When two major workshops concluded by the EarthCube CRESCYNT Coral Reef Science and Cyberinfrastructure Network in March 2018, there were some interesting clear outcomes in addition to the practical training and data exploration goals accomplished. The workshops were both structured around Data Science for Coral Reefs. At the end of the first, focused on Data Rescue and data management, participants decided that the most important new topic they learned about was metadata and its uses. At the end of the second, focused on Data Integration and Team Science, people had realized how essential writing good metadata was for being able to make datasets at disparate scales work together well. The metadata lessons were important emergent outcomes, and participants asked that data and metadata experts get together, use the data challenges that arose, and recommend some metadata practices and standards that would work for the coral reef community and its very broad range of data types, repositories, and pre-repository research, storage, sharing and analytical metadata needs.

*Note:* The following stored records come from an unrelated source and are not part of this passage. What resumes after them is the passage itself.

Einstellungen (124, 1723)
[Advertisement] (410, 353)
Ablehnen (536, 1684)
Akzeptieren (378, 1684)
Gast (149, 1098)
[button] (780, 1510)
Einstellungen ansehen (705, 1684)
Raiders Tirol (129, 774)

We were luckily able to do exactly that with one final workshop. Through a jointly staged CRESCYNT-DDStudio workshop, we pulled together a group of metadata experts, coral reef data managers, representative scientists, and the EarthCube Data Discovery Studio’s scientists and software developers focused on metadata enhancement for finding and using data.

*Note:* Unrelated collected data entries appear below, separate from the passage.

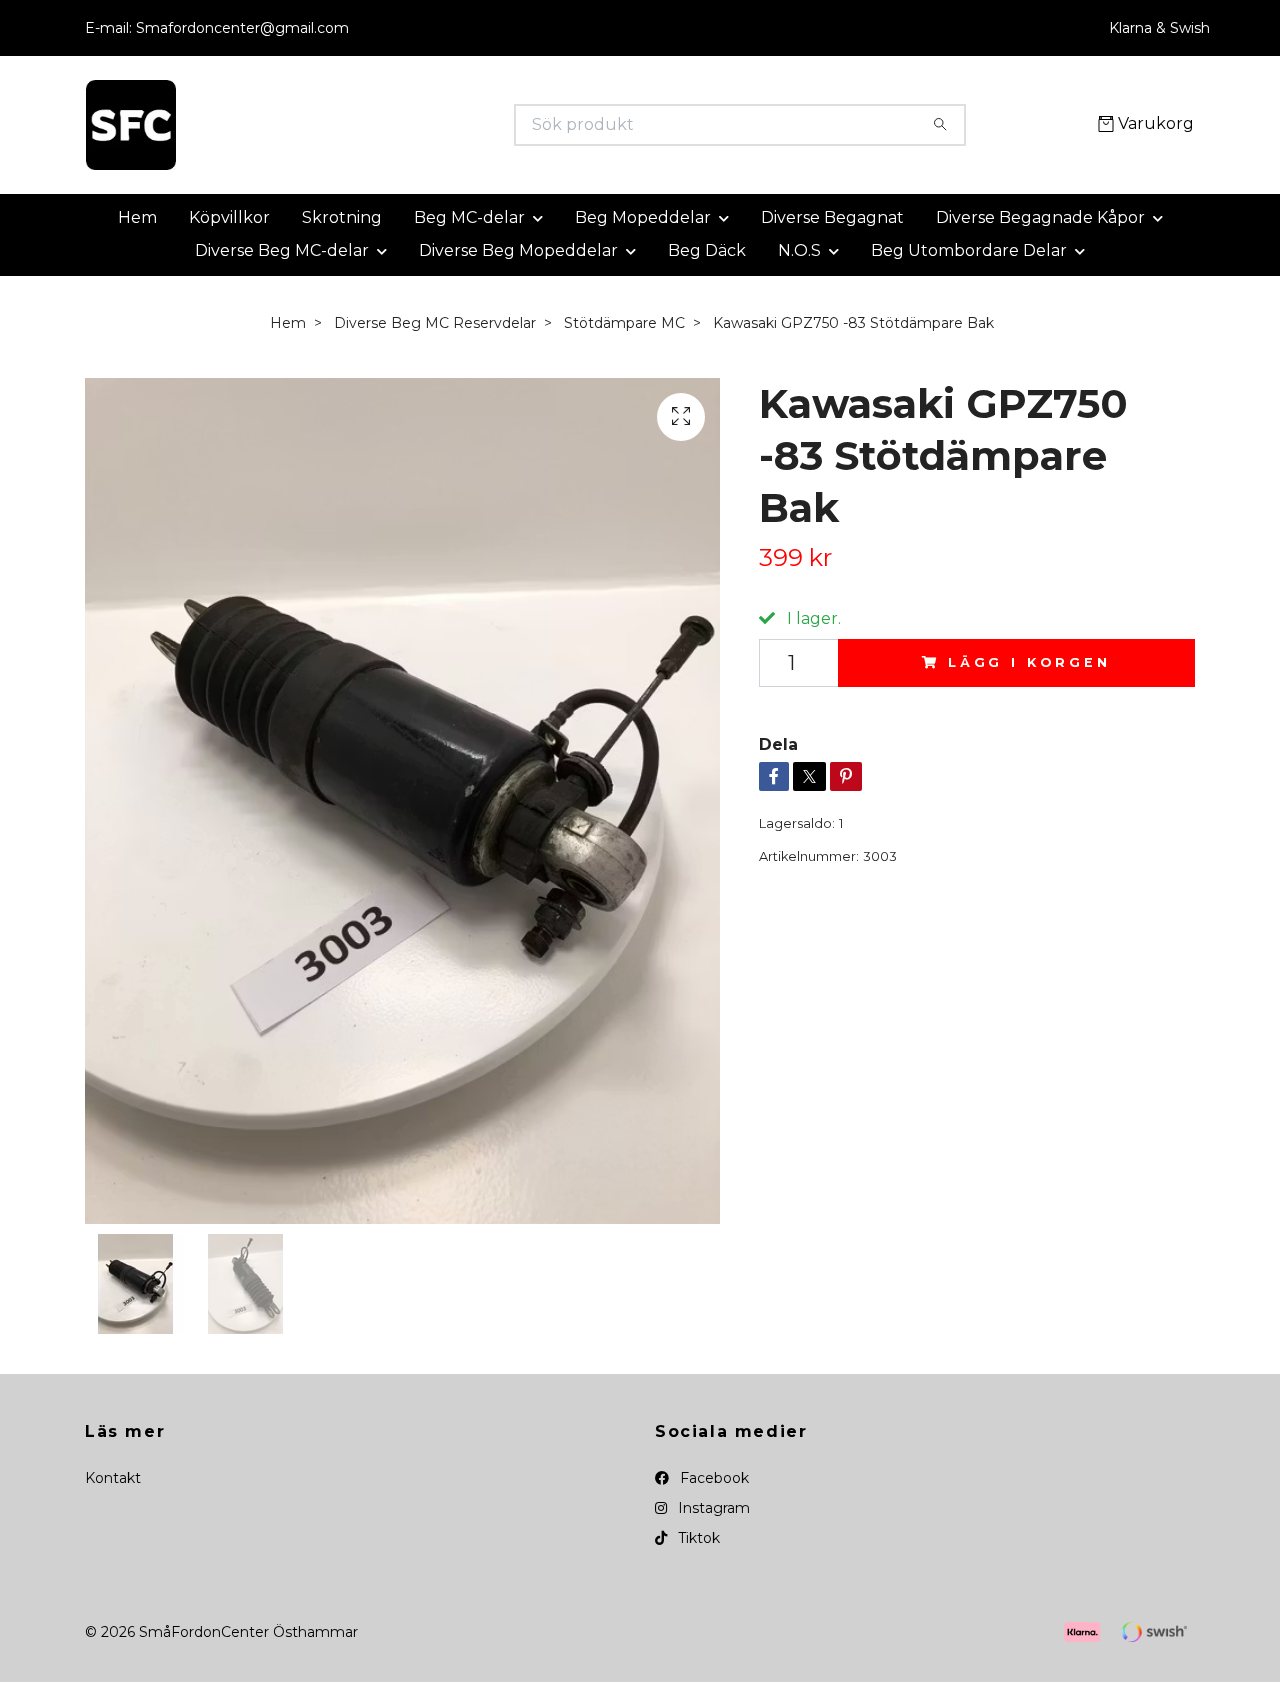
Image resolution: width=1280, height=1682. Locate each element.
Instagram (712, 1508)
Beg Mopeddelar (643, 217)
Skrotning (342, 217)
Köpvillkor (229, 217)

Special guests included Ted Habermann (Metadata 2020 project, co-author of “The influence of community recommendations on metadata completeness”; Stephen Richard (experience with schema.org and metadata standards authoring); coral reef data experts Gastil Gastil-Buhl (Moorea Coral Reef LTER), Hannah Ake (BCO-DMO), and Sarah O’Connor and Zachary Mason (NOAA NCEI’s user metadata writing interface and CoRIS), the three biggest formal repositories for coral reef research data in the US or sponsored by NSF; Eric Lingerfelt, the EarthCube Technical Officer; guests from Scripps; and DDH team members Ilya Zaslavsky, Karen Stocks, Gary Hudman, David Valentine, and Tom Whitenack with their broad and integrative metadata, software, and domain expertise. Ilya and Karen kindly hosted the group at UCSD’s San Diego Supercomputer Center and Scripps Institution of Oceanography.

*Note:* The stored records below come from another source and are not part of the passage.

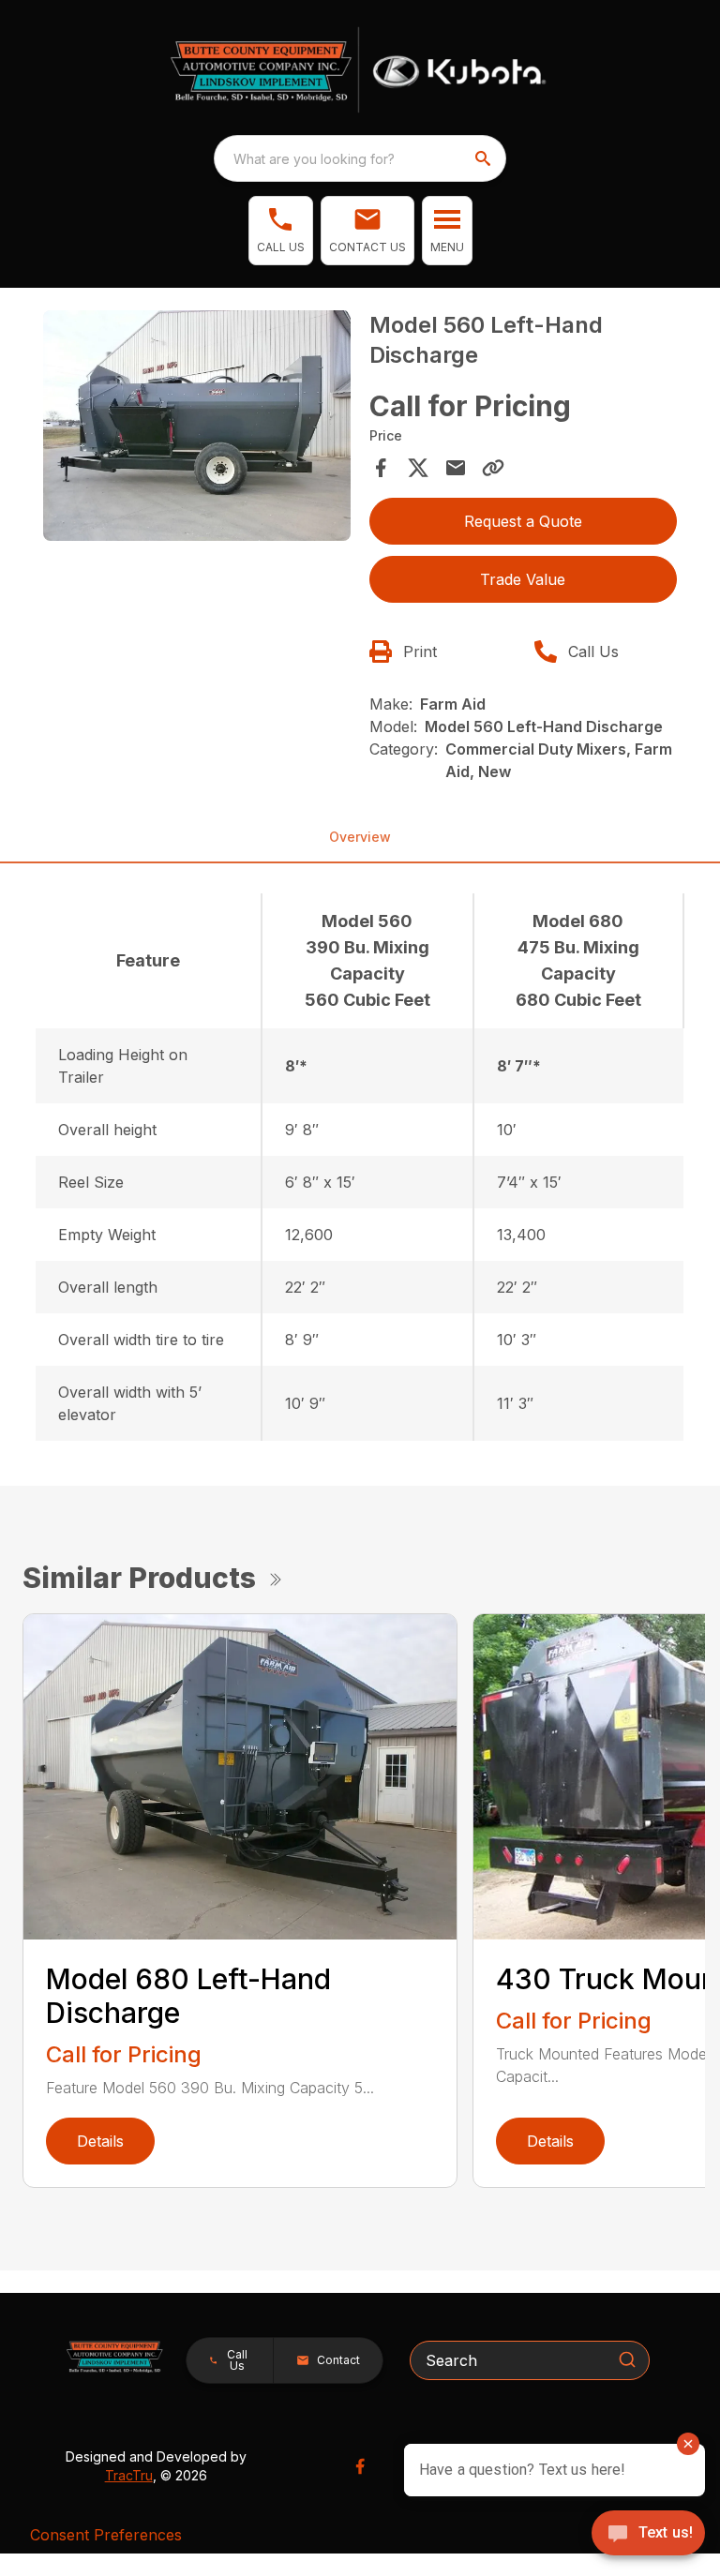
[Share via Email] (455, 468)
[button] (280, 230)
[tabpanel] (197, 428)
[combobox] (360, 158)
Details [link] (100, 2141)
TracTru (129, 2475)
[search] (484, 158)
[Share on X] (418, 468)
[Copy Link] (493, 468)
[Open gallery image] (197, 425)
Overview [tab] (360, 837)
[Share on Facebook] (380, 468)
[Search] (627, 2359)
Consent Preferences (106, 2534)
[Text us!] (648, 2534)
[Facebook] (360, 2466)
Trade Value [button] (522, 579)
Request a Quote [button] (523, 521)
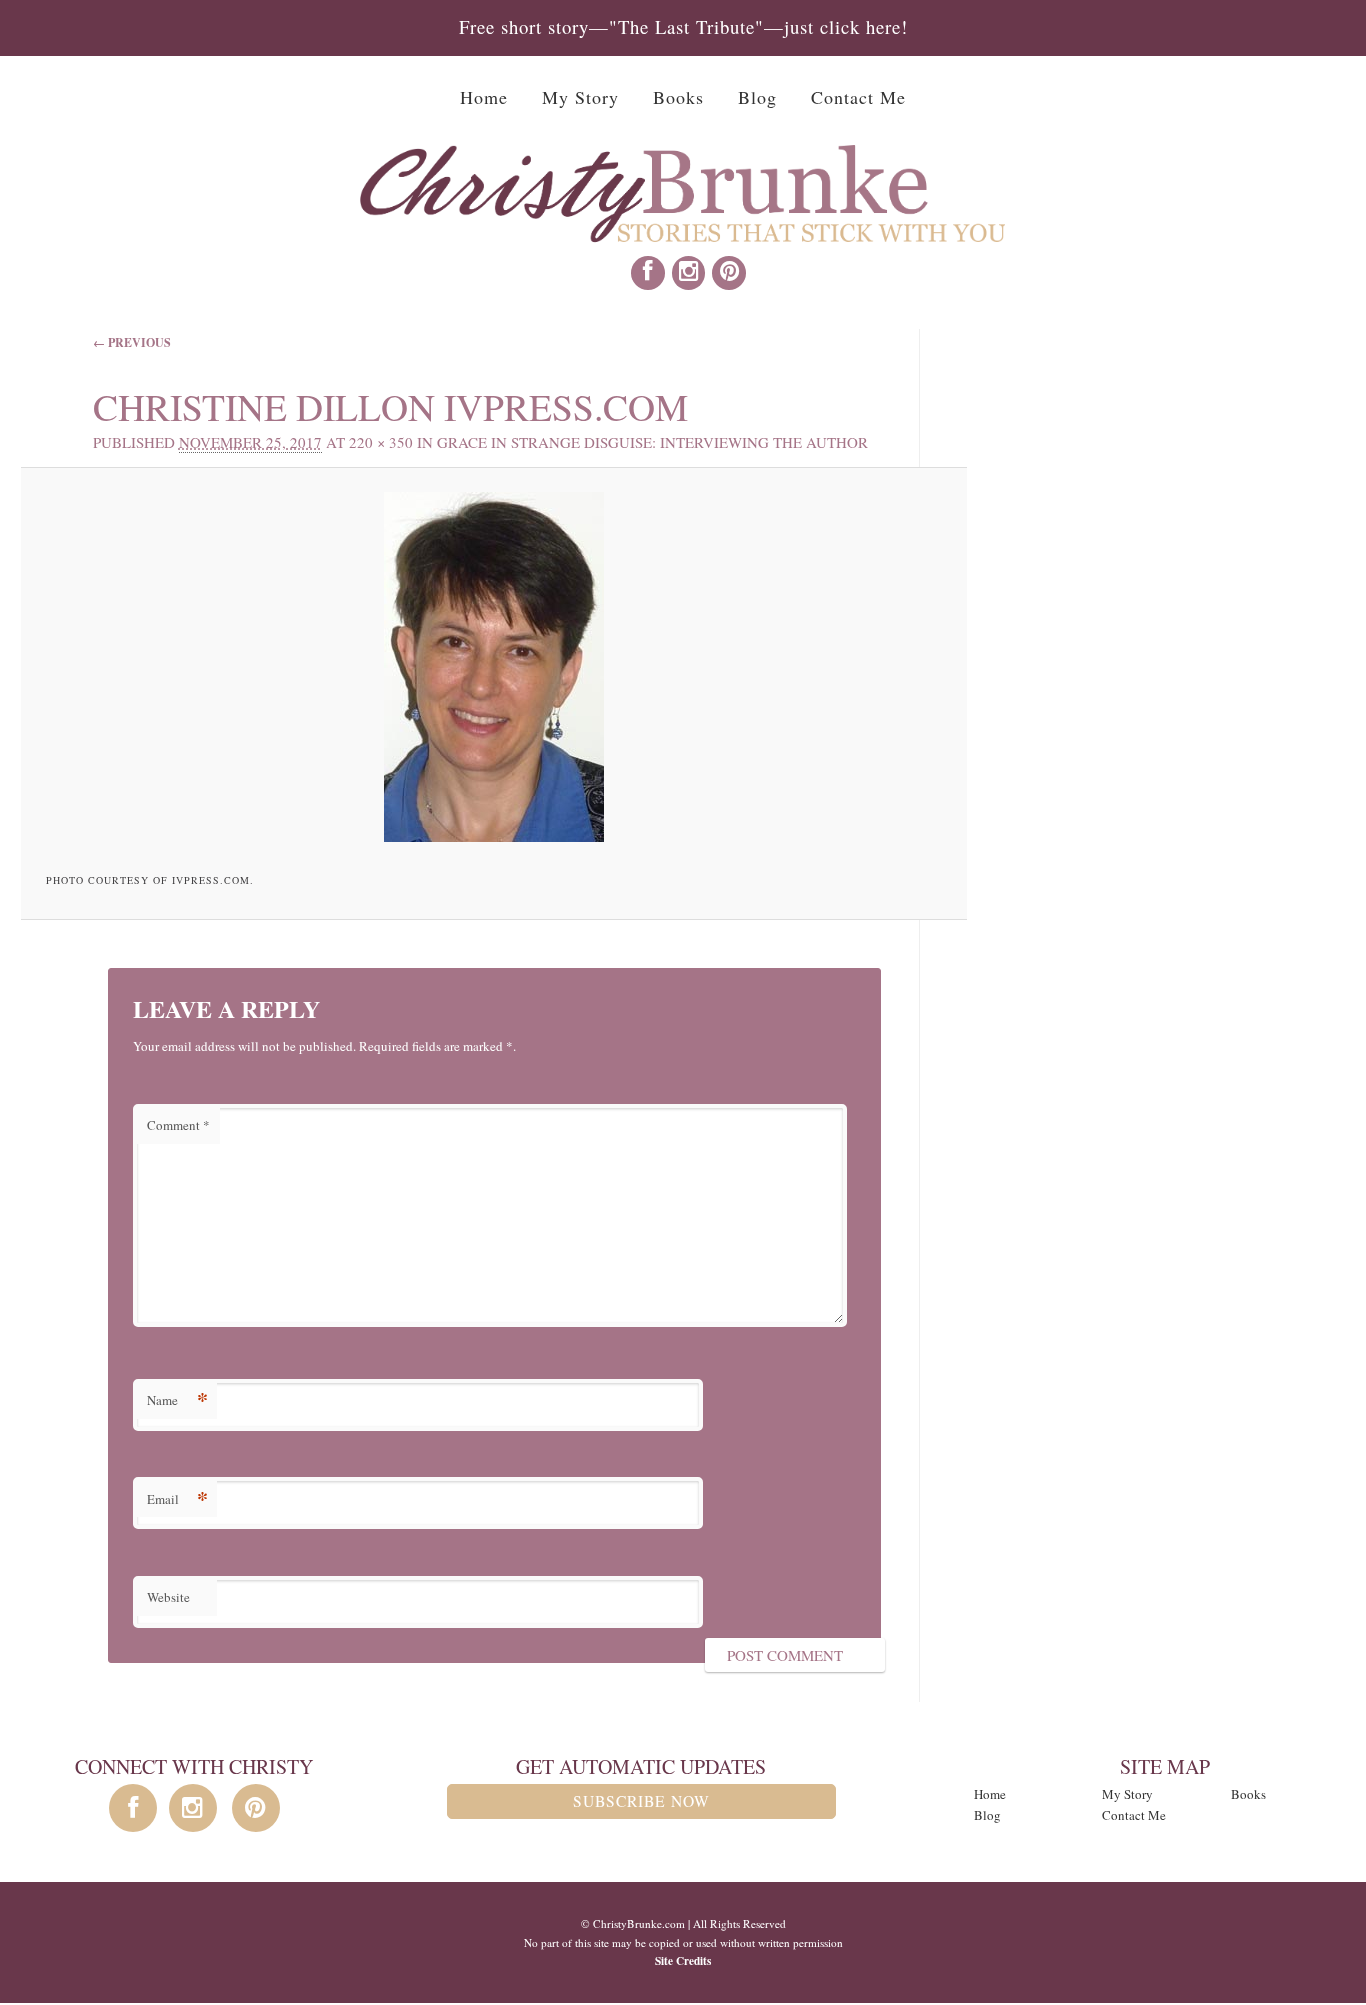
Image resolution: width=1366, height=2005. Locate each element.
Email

Important outcomes from the workshop were mutualistic for the two projects. For CRESCYNT, they included cross-mapping an essential set of metadata (as defined by appropriate community repositories) to web standards and producing a draft ISO metadata profile for coral reef data at two levels of dataset access: (1) discovery and sharing (a simpler form with freeform text entry in many of the fields), and (2) understanding and usability at the workbench level (a more detailed form with options to supply more highly specified fields). We will finish writing these and offer them to the coral reef community for feedback and potential adoption.
For the Data Discovery Studio (formerly known as Data Discovery Hub), important outcomes included exploration of the use of the enhanced metadata at different repositories and in science use cases (including the coral reef use case), a deep dive into focusing the future trajectory of Data Discovery Studio, and some initial planning for an upcoming data science competition that will involve the coral reef data (details to be announced). Read more about DDStudio and its broader work, and be on the alert for a Data Discovery Science Competition in January 2019!
We gratefully acknowledge the generosity of our hosts, workshop travel support from NSF, the active work and engagement of our participants, and the organizations that allowed their employees time to attend and contribute to this collective effort.